Item 5.07 | Submission of Matters to a Vote of Security Holders. |
KLA Corporation (the “Company”) held its 2024 annual meeting of stockholders (the “2024 Annual Meeting”) on November 6, 2024. Of the 133,975,831 shares of Company Common Stock entitled to vote at the 2024 Annual Meeting, 119,272,297.71 shares, or 89.02%, were present in person or by proxy at the 2024 Annual Meeting. Three proposals were considered at the 2024 Annual Meeting:
Proposal One: At the 2024 Annual Meeting, the stockholders elected the nine candidates nominated by the Board of Directors to serve as directors for one-year terms, each until his or her successor is duly elected and qualified.

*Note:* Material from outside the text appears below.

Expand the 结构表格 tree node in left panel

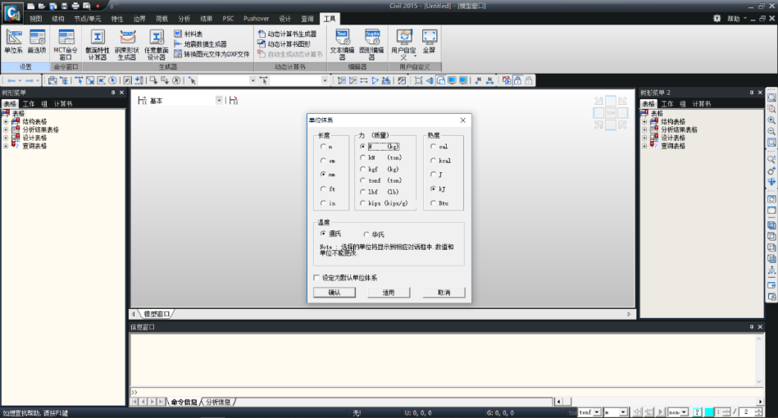tap(6, 121)
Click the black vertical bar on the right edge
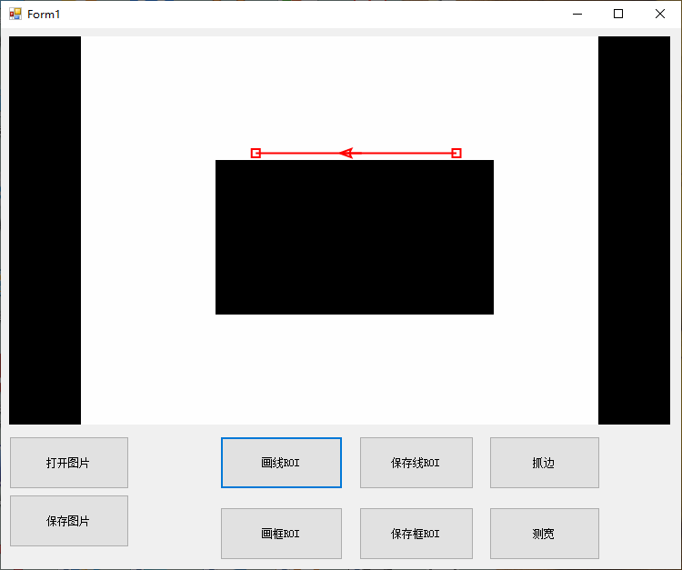Viewport: 682px width, 570px height. pos(634,230)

The table below presents the voting results for Proposal One:
| | | | | | | | | | | | | | | | |
Name | | For | | | Against | | | Abstain | | | Broker Non-Votes | |
Robert Calderoni | | | 89,635,925.71 | | | | 20,399,579.00 | | | | 379,802.00 | | | | 8,856,991.00 | |
Jeneanne Hanley | | | 109,321,312.71 | | | | 1,030,158.00 | | | | 63,836.00 | | | | 8,856,991.00 | |
Emiko Higashi | | | 106,414,210.68 | | | | 3,918,824.02 | | | | 82,272.00 | | | | 8,856,991.00 | |
Kevin Kennedy | | | 102,396,528.71 | | | | 7,955,253.00 | | | | 63,525.00 | | | | 8,856,991.00 | |
Michael McMullen | | | 109,941,251.71 | | | | 409,256.00 | | | | 64,799.00 | | | | 8,856,991.00 | |
Gary Moore | | | 103,488,190.71 | | | | 6,842,873.00 | | | | 84,243.00 | | | | 8,856,991.00 | |
Victor Peng | | | 109,171,132.71 | | | | 1,177,766.00 | | | | 66,408.00 | | | | 8,856,991.00 | |
Robert Rango | | | 109,164,546.71 | | | | 1,165,845.00 | | | | 84,915.00 | | | | 8,856,991.00 | |
Richard Wallace | | | 109,731,209.71 | | | | 615,654.00 | | | | 68,443.00 | | | | 8,856,991.00 | |
Proposal Two: The stockholders ratified the appointment of PricewaterhouseCoopers LLP as the Company’s independent registered public accounting firm for the fiscal year ending June 30, 2025.
The table below presents the voting results for Proposal Two:
| | | | | | |
For | | Against | | Abstain | | Broker Non-Votes |
112,932,104.71 | | 6,267,092.00 | | 73,101.00 | | 0.00 |
Proposal Three: The stockholders approved, on a non-binding advisory basis, the compensation of the Company’s named executive officers, as disclosed in the Proxy Statement for the 2024 Annual Meeting.
The table below presents the voting results for Proposal Three:
| | | | | | |
For | | Against | | Abstain | | Broker Non-Votes |
100,826,922.63 | | 8,230,954.00 | | 1,357,430.08 | | 8,856,991.00 |
As previously disclosed in the Company’s 2024 Proxy Statement filed with the SEC on September 24, 2024, Marie Myers was not standing for re-election at the 2024 Annual Meeting, effectively ending her term on November 6, 2024, and the size of the Board was reduced from 10 to 9 directors.
On November 6, 2024, (i) Kevin Kennedy was appointed Chair of the Audit Committee, replacing Marie Myers, and (ii) Robert Calderoni transitioned from the Compensation and Talent Committee to the Audit Committee.
On November 7, 2024, the Company issued a press release announcing that the Board declared a cash dividend of $1.70 per share on the Company’s common stock. Such dividend shall be payable on December 3, 2024 to stockholders of record as of the close of business on November 18, 2024. A copy of the press release is attached as Exhibit 99.1 to this Current Report on Form 8-K and is incorporated herein by reference.